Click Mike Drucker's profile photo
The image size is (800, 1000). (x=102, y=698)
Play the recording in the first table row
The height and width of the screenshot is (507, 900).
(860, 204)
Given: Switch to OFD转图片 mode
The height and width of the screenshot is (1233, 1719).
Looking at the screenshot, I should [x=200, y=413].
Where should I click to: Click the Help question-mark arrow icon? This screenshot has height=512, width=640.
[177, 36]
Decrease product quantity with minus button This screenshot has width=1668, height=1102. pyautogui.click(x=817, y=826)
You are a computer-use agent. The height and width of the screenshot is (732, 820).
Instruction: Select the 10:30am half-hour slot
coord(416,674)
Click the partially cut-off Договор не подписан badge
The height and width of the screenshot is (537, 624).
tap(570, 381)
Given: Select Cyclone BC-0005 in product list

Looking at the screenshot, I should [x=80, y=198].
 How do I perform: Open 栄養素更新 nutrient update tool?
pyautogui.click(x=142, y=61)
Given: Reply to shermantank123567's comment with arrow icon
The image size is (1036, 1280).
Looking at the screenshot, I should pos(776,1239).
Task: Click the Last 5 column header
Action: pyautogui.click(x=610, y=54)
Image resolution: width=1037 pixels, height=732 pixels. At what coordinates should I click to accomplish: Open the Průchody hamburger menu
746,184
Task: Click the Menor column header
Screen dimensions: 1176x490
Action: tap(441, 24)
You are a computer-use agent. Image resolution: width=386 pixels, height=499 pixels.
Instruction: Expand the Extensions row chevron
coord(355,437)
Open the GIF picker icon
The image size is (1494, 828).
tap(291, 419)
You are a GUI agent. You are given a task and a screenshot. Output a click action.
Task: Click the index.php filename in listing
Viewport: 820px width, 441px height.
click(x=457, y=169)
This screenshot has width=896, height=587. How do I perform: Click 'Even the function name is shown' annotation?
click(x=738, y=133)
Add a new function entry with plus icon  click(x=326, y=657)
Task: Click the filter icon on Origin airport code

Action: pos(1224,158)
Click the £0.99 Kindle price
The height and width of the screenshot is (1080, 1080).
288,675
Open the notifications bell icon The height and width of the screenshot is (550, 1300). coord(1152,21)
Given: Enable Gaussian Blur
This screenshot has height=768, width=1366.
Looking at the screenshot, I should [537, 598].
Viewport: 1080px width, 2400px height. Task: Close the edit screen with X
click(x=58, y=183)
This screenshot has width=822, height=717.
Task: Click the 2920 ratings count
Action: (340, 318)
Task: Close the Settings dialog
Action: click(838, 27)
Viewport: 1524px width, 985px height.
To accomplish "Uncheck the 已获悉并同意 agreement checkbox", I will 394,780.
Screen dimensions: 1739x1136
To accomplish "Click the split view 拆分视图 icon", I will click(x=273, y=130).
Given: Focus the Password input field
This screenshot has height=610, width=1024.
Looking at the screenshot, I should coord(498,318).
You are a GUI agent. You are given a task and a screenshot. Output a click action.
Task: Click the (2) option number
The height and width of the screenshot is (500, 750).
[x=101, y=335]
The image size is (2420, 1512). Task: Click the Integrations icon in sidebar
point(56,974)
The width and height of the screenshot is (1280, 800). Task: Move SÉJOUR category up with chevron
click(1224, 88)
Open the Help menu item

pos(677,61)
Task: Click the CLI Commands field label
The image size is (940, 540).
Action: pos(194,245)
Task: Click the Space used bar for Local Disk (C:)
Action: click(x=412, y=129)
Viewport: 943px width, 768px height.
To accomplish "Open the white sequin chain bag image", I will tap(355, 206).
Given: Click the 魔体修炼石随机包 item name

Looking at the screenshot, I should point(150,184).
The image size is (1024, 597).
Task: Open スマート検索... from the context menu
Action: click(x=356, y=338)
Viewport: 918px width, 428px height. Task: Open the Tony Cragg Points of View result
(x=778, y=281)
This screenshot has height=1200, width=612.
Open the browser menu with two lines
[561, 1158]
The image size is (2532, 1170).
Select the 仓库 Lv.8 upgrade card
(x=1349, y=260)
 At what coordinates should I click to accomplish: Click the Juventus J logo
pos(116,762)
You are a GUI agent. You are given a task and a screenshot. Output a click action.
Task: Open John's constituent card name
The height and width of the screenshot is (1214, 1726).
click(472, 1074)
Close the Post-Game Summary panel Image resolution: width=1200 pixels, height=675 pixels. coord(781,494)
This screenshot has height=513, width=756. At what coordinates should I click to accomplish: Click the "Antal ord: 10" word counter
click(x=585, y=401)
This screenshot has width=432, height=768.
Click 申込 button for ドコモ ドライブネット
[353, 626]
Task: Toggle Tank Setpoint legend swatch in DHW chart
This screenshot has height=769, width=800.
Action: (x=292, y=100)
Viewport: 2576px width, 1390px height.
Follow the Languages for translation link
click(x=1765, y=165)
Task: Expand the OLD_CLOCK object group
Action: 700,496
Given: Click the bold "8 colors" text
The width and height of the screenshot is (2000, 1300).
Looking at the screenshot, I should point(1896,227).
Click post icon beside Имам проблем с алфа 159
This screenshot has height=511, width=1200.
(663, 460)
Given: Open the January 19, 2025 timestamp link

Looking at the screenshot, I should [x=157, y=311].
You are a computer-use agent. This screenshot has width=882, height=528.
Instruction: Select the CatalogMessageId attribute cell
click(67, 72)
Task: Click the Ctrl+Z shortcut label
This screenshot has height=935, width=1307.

—————

Word for word, write out all the lines shown above.

Click Mike Drucker's profile photo
The image size is (800, 1000). (x=102, y=698)
Play the recording in the first table row
The height and width of the screenshot is (507, 900).
(860, 204)
Given: Switch to OFD转图片 mode
The height and width of the screenshot is (1233, 1719).
Looking at the screenshot, I should [x=200, y=413].
Where should I click to: Click the Help question-mark arrow icon? This screenshot has height=512, width=640.
[177, 36]
Decrease product quantity with minus button This screenshot has width=1668, height=1102. pyautogui.click(x=817, y=826)
You are a computer-use agent. The height and width of the screenshot is (732, 820).
Instruction: Select the 10:30am half-hour slot
coord(416,674)
Click the partially cut-off Договор не подписан badge
The height and width of the screenshot is (537, 624).
tap(570, 381)
Given: Select Cyclone BC-0005 in product list

Looking at the screenshot, I should [x=80, y=198].
 How do I perform: Open 栄養素更新 nutrient update tool?
pyautogui.click(x=142, y=61)
Given: Reply to shermantank123567's comment with arrow icon
The image size is (1036, 1280).
Looking at the screenshot, I should pos(776,1239).
Task: Click the Last 5 column header
Action: pyautogui.click(x=610, y=54)
Image resolution: width=1037 pixels, height=732 pixels. At what coordinates should I click to accomplish: Open the Průchody hamburger menu
746,184
Task: Click the Menor column header
Screen dimensions: 1176x490
Action: tap(441, 24)
You are a computer-use agent. Image resolution: width=386 pixels, height=499 pixels.
Instruction: Expand the Extensions row chevron
coord(355,437)
Open the GIF picker icon
The image size is (1494, 828).
tap(291, 419)
You are a GUI agent. You are given a task and a screenshot. Output a click action.
Task: Click the index.php filename in listing
Viewport: 820px width, 441px height.
click(x=457, y=169)
This screenshot has width=896, height=587. How do I perform: Click 'Even the function name is shown' annotation?
click(x=738, y=133)
Add a new function entry with plus icon  click(x=326, y=657)
Task: Click the filter icon on Origin airport code

Action: pos(1224,158)
Click the £0.99 Kindle price
The height and width of the screenshot is (1080, 1080).
288,675
Open the notifications bell icon The height and width of the screenshot is (550, 1300). coord(1152,21)
Given: Enable Gaussian Blur
This screenshot has height=768, width=1366.
Looking at the screenshot, I should [537, 598].
Viewport: 1080px width, 2400px height. Task: Close the edit screen with X
click(x=58, y=183)
This screenshot has width=822, height=717.
Task: Click the 2920 ratings count
Action: (340, 318)
Task: Close the Settings dialog
Action: click(838, 27)
Viewport: 1524px width, 985px height.
To accomplish "Uncheck the 已获悉并同意 agreement checkbox", I will 394,780.
Screen dimensions: 1739x1136
To accomplish "Click the split view 拆分视图 icon", I will click(x=273, y=130).
Given: Focus the Password input field
This screenshot has height=610, width=1024.
Looking at the screenshot, I should coord(498,318).
You are a GUI agent. You are given a task and a screenshot. Output a click action.
Task: Click the (2) option number
The height and width of the screenshot is (500, 750).
[x=101, y=335]
The image size is (2420, 1512). Task: Click the Integrations icon in sidebar
point(56,974)
The width and height of the screenshot is (1280, 800). Task: Move SÉJOUR category up with chevron
click(1224, 88)
Open the Help menu item

pos(677,61)
Task: Click the CLI Commands field label
The image size is (940, 540).
Action: pos(194,245)
Task: Click the Space used bar for Local Disk (C:)
Action: click(x=412, y=129)
Viewport: 943px width, 768px height.
To accomplish "Open the white sequin chain bag image", I will tap(355, 206).
Given: Click the 魔体修炼石随机包 item name

Looking at the screenshot, I should point(150,184).
The image size is (1024, 597).
Task: Open スマート検索... from the context menu
Action: click(x=356, y=338)
Viewport: 918px width, 428px height. Task: Open the Tony Cragg Points of View result
(x=778, y=281)
This screenshot has height=1200, width=612.
Open the browser menu with two lines
[561, 1158]
The image size is (2532, 1170).
Select the 仓库 Lv.8 upgrade card
(x=1349, y=260)
 At what coordinates should I click to accomplish: Click the Juventus J logo
pos(116,762)
You are a GUI agent. You are given a task and a screenshot. Output a click action.
Task: Open John's constituent card name
The height and width of the screenshot is (1214, 1726).
click(472, 1074)
Close the Post-Game Summary panel Image resolution: width=1200 pixels, height=675 pixels. coord(781,494)
This screenshot has height=513, width=756. At what coordinates should I click to accomplish: Click the "Antal ord: 10" word counter
click(x=585, y=401)
This screenshot has width=432, height=768.
Click 申込 button for ドコモ ドライブネット
[353, 626]
Task: Toggle Tank Setpoint legend swatch in DHW chart
This screenshot has height=769, width=800.
Action: (x=292, y=100)
Viewport: 2576px width, 1390px height.
Follow the Languages for translation link
click(x=1765, y=165)
Task: Expand the OLD_CLOCK object group
Action: 700,496
Given: Click the bold "8 colors" text
The width and height of the screenshot is (2000, 1300).
Looking at the screenshot, I should point(1896,227).
Click post icon beside Имам проблем с алфа 159
This screenshot has height=511, width=1200.
(663, 460)
Given: Open the January 19, 2025 timestamp link

Looking at the screenshot, I should [x=157, y=311].
You are a computer-use agent. This screenshot has width=882, height=528.
Instruction: Select the CatalogMessageId attribute cell
click(67, 72)
Task: Click the Ctrl+Z shortcut label
This screenshot has height=935, width=1307.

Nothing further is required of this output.